Contrariando o texto do documento-base do diálogo negociado entre o vice-presidente,
Álvaro García Linera, e o governador de Tarija, Mario Cossío,
representante da oposição, os
grupos de choque do governo
do departamento oposicionista
de Santa Cruz não aceitaram
deixar todos os prédios públicos federais que ocupam desde
a semana passada.
O Comitê Cívico de Santa
Cruz, que reúne a elite política
e empresarial da região, ameaça não devolver a sede regional
do INRA (Instituto Nacional de
Reforma Agrária). O governo
cruzenho diz que a liberação
será "paulatina".
Tampouco os movimentos
camponeses que apóiam o governo desistiram das medidas
de pressão contra Santa Cruz.
Há pelo menos seis pontos de
bloqueios nas estradas que levam à capital do departamento,
que na sexta-feira abre a feira
de negócios mais importante
do país. Os apoiadores de Morales dizem que só levantarão
as interrupções quando os cruzenhos devolverem as instalações nacionais a La Paz.
A anunciada marcha de camponeses -estimados em 20 mil
pessoas- à capital do departamento foi objeto de reportagens de TVs opositoras e jovens
do bairro periférico cruzenho
Plan 3000 anunciaram a criação de um "esquadrão" para se
contrapor aos da radical União
Juvenil Cruzenha (UJC).
Ontem, a UJC anunciou a
morte de seu integrante Edson
Ruiz, 26, ferido no domingo
num enfrentamento a 50 km de
Santa Cruz. Ruiz soma-se aos
pelo menos 15 mortos no massacre no departamento opositor de Pando, sob estado de sítio desde sexta-feira.
Retórica inflamada
Outro ponto de tensão ontem foi justamente o debate em
torno da legalidade da prisão do
governador pandino, Leopoldo
Fernández, acusado de desrespeitar o estado de sítio (leia texto à pág. A13).
Morales também não abandonou a retórica inflamada. Pela manhã, participou da assinatura de um pacto com a COB
(Central Operária Boliviana) e
a Conalcam (conglomerado de
movimentos sociais), que comprometeram-se a defender a
integridade do país ante a
"ameaça de golpe" dos governadores rebeldes.
O presidente boliviano questionou pontos do documento-base do diálogo. A reunião de
hoje, de acordo com o texto, deveria decidir o cronograma e a
metodologia da negociação, dividida em três mesas temáticas:
renda do gás, autonomias e nova Constituição (ainda pendente de referendos) e "pacto institucional", para a nomeação das
autoridades que faltam nos tribunais superiores e na Corte
Nacional Eleitoral.
Morales propôs que a negociação seja intensiva e que os
grupos só se desmobilizem
quando os acordos forem concluídos. A alteração preocupa
porque são previstos longos
embates em relação à nova Carta, que trata de temas como reforma agrária, reeleição presidencial (uma única vez) e autonomia indígena.

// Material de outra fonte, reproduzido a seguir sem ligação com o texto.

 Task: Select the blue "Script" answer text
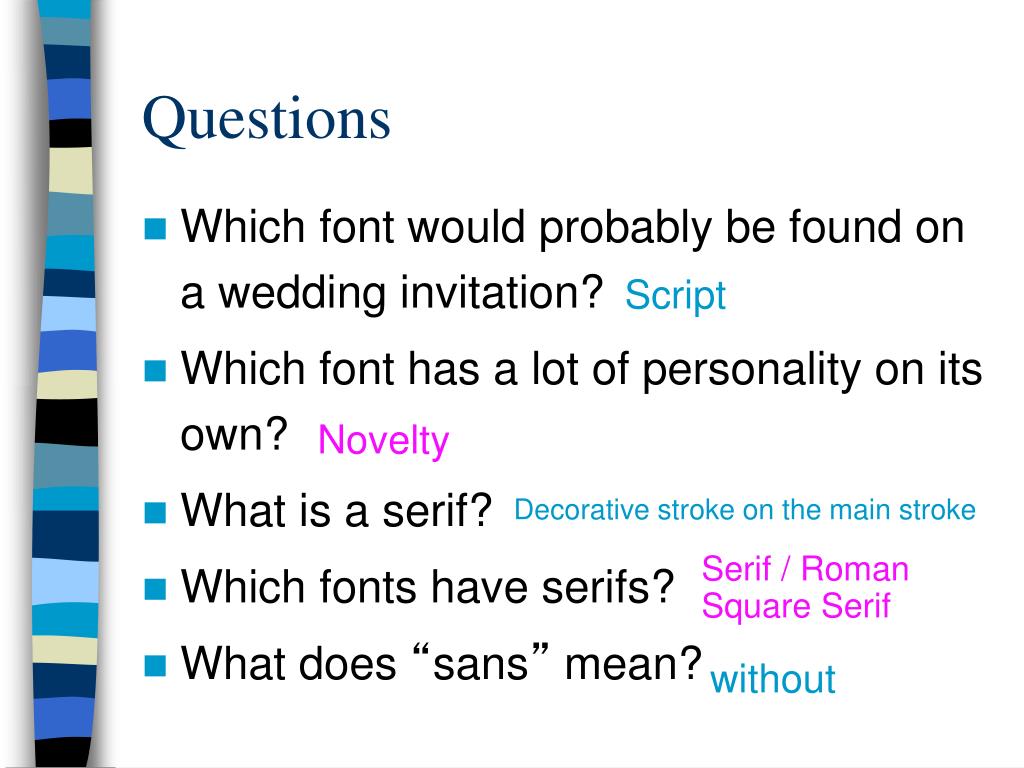(675, 296)
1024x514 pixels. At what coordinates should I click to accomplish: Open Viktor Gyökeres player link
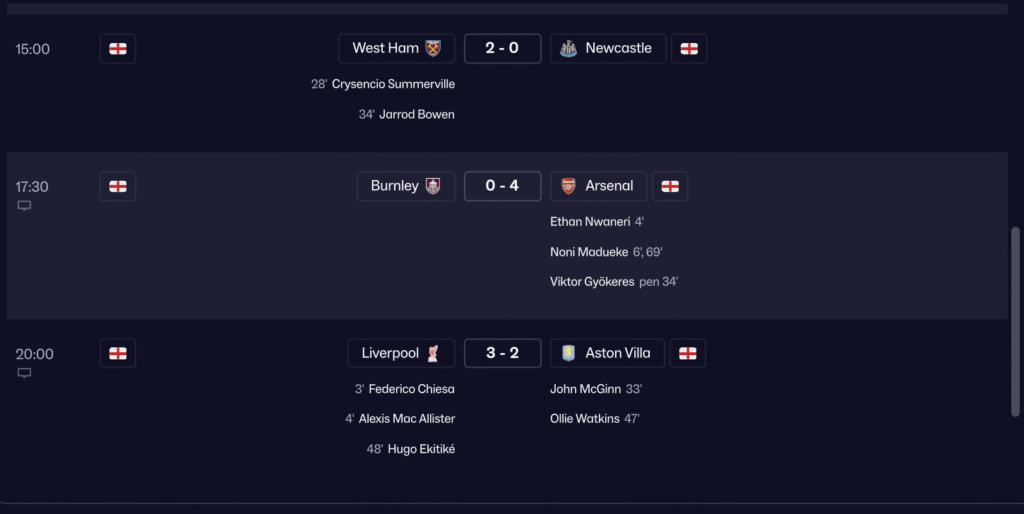pos(592,282)
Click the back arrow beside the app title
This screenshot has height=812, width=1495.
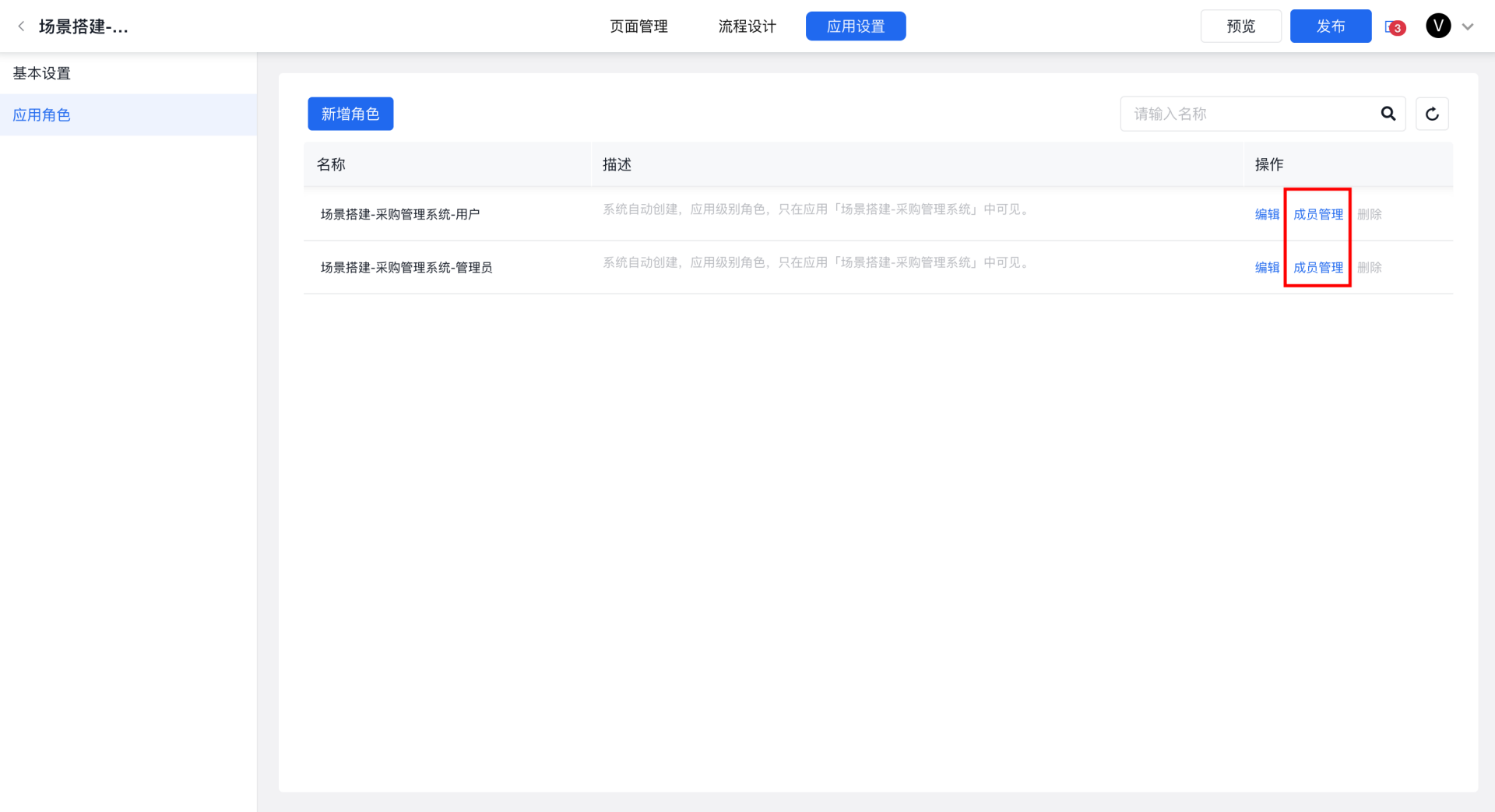(21, 26)
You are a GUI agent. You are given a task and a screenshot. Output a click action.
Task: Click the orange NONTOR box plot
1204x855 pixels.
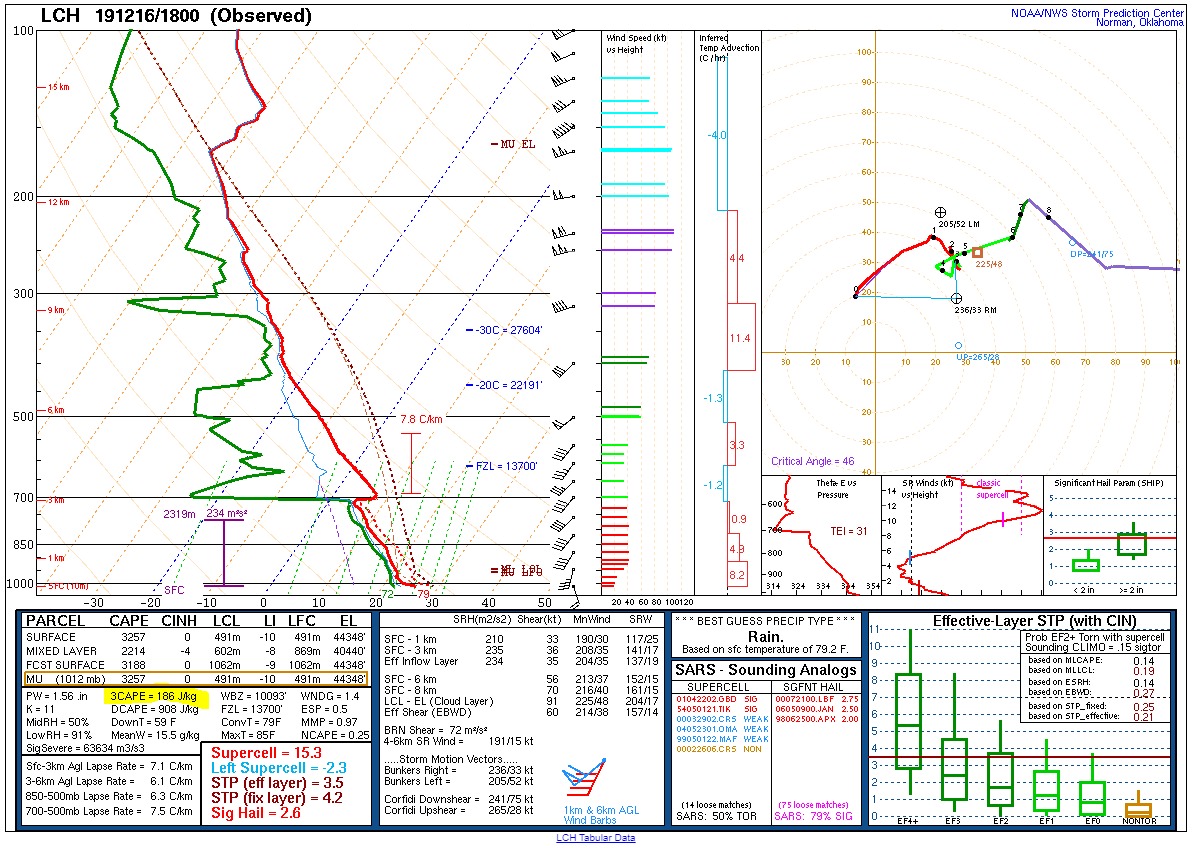[1138, 809]
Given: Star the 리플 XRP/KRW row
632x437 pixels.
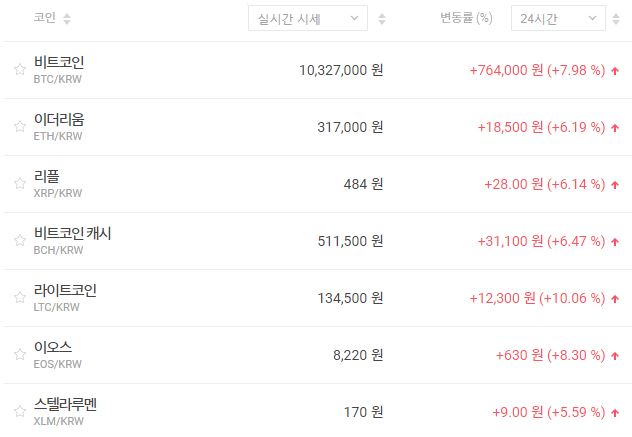Looking at the screenshot, I should 19,184.
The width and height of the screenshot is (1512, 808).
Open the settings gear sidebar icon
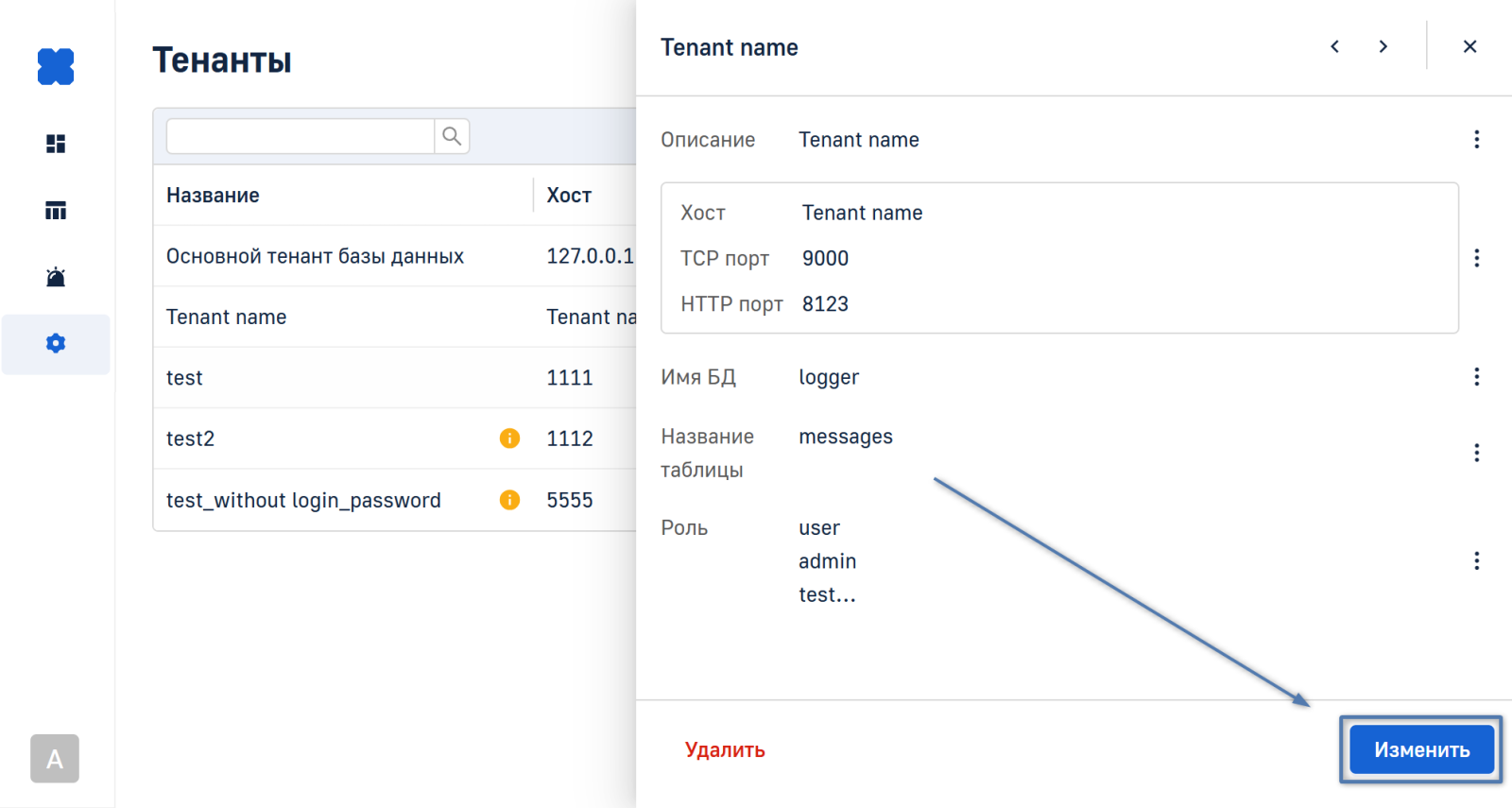(x=56, y=344)
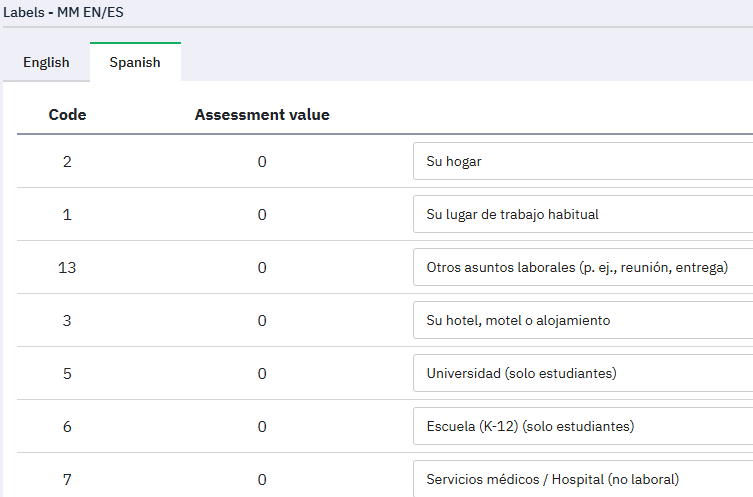Image resolution: width=753 pixels, height=497 pixels.
Task: Click the 'Labels - MM EN/ES' panel title
Action: (65, 13)
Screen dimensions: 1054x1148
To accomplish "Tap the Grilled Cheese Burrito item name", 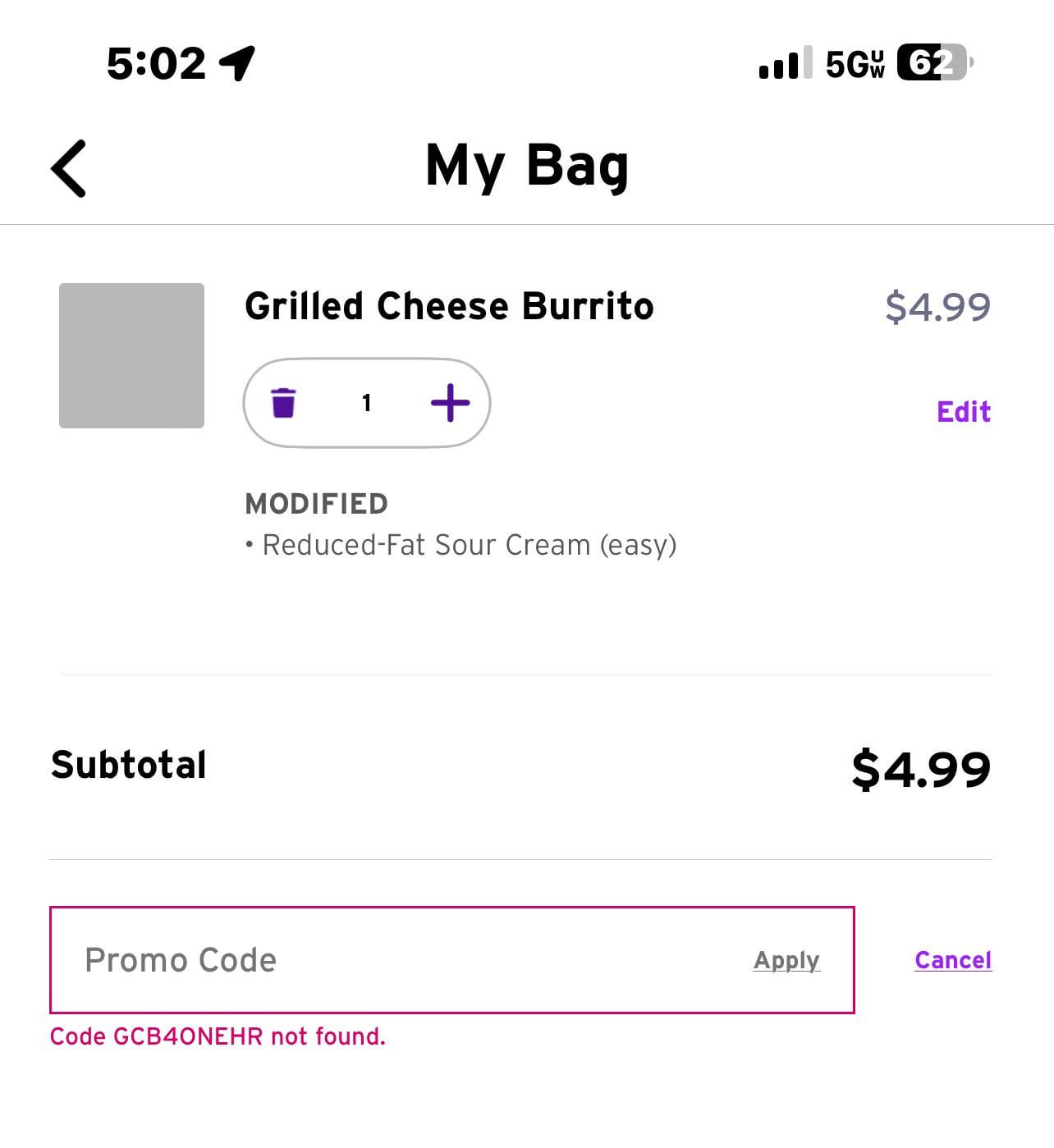I will tap(449, 306).
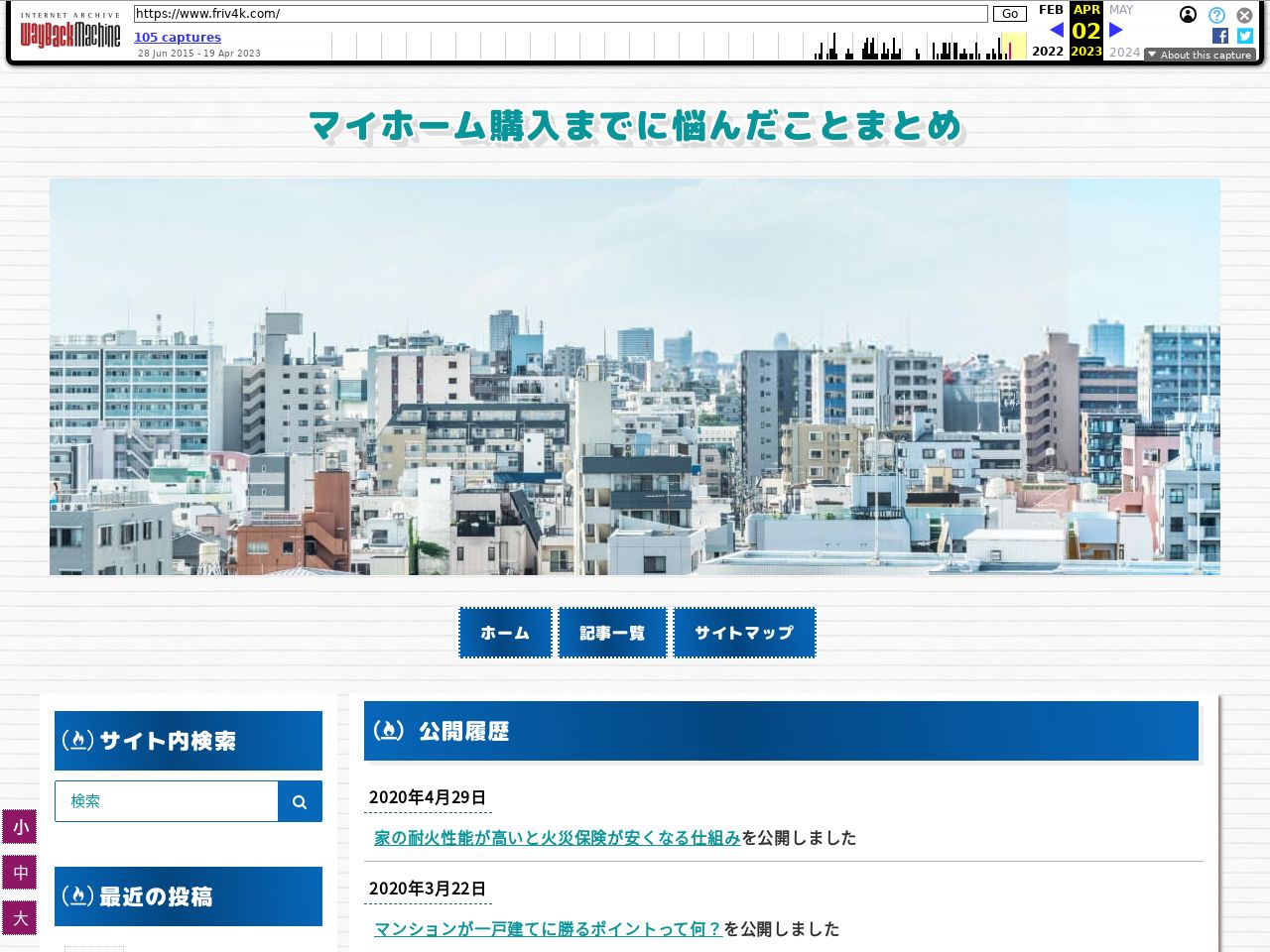Expand the About this capture dropdown
The width and height of the screenshot is (1270, 952).
(x=1199, y=55)
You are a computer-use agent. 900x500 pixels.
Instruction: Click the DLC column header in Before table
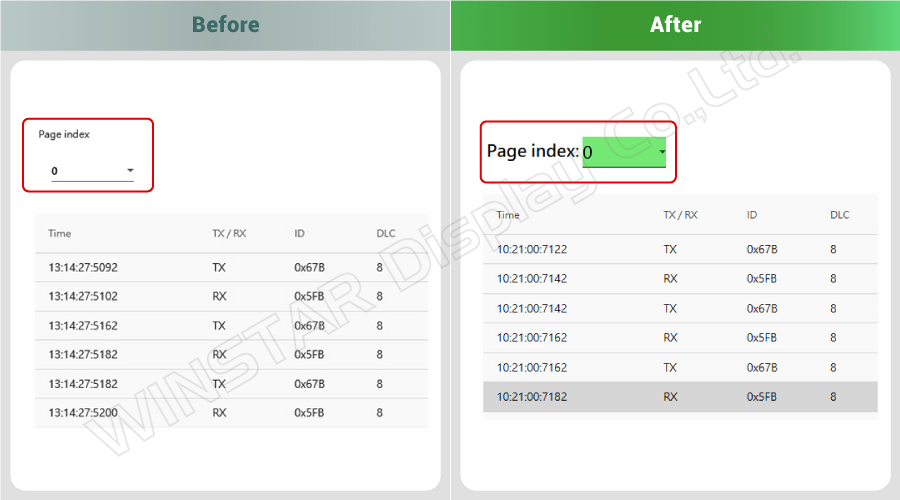coord(386,233)
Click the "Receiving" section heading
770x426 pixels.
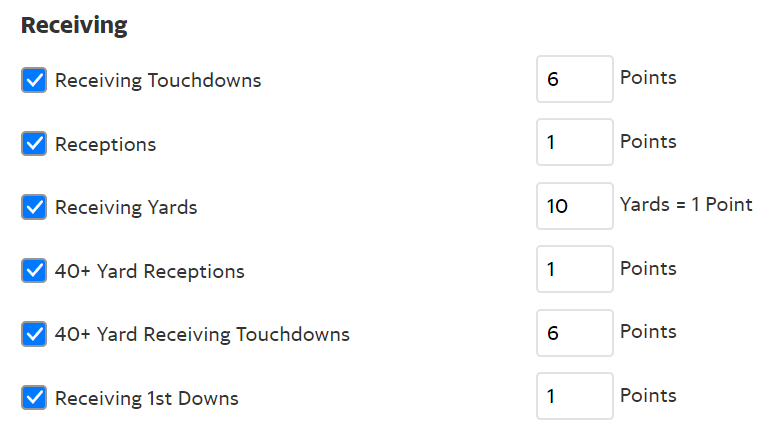pos(74,25)
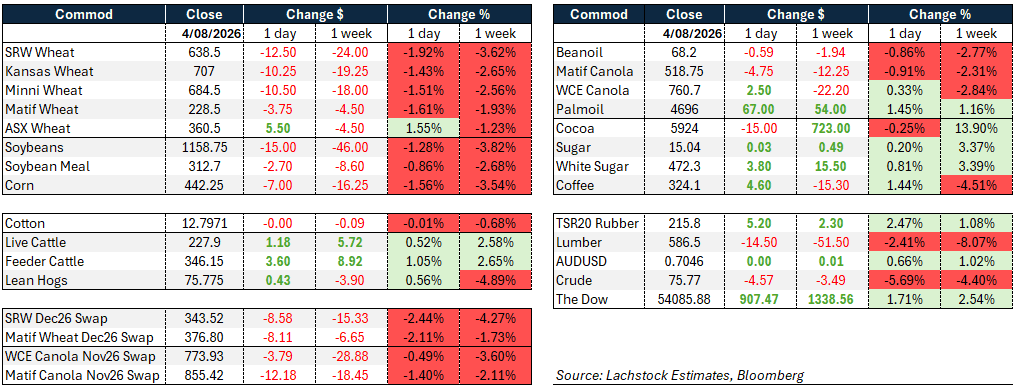The height and width of the screenshot is (392, 1021).
Task: Click the SRW Dec26 Swap close 343.52
Action: (204, 319)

A governadora de Chuquisaca, Sabina Cuellar, opositora,
exige a inclusão de um ponto
também controverso: a discussão sobre o status de capital
plena do país para Sucre, sede
do departamento. Cuellar acusou os aliados de "traição" por
não incluir o tema.
Mediadores
Morales também criticou a
escolha da Igreja Católica como
um dos "facilitadores" da negociação. Criticou o cardeal Julio
Terrazas porque ele estava ao
lado de Cossío anteontem, durante o anúncio da assinatura
do pré-acordo. Acusou Terrazas de servir "mais aos imperialismo que ao povo", e anunciou
que as igrejas protestantes
também seriam facilitadoras.
O documento também prevê
a participação de facilitadores
internacionais, entre eles os
enviados pela Unasul (União de
Nações Sul-Americanas). O representante do Brasil será o
embaixador em La Paz, Frederico Araújo. Na segunda-feira, o
bloco regional foi aceito por
Morales com mediador na crise. Não fechou-se, porém, o número de facilitadores que a
Unasul terá. Um temor no meio
diplomático brasileiro é que a
designação de um facilitador
pela Venezuela contamine o
trabalho dos enviados.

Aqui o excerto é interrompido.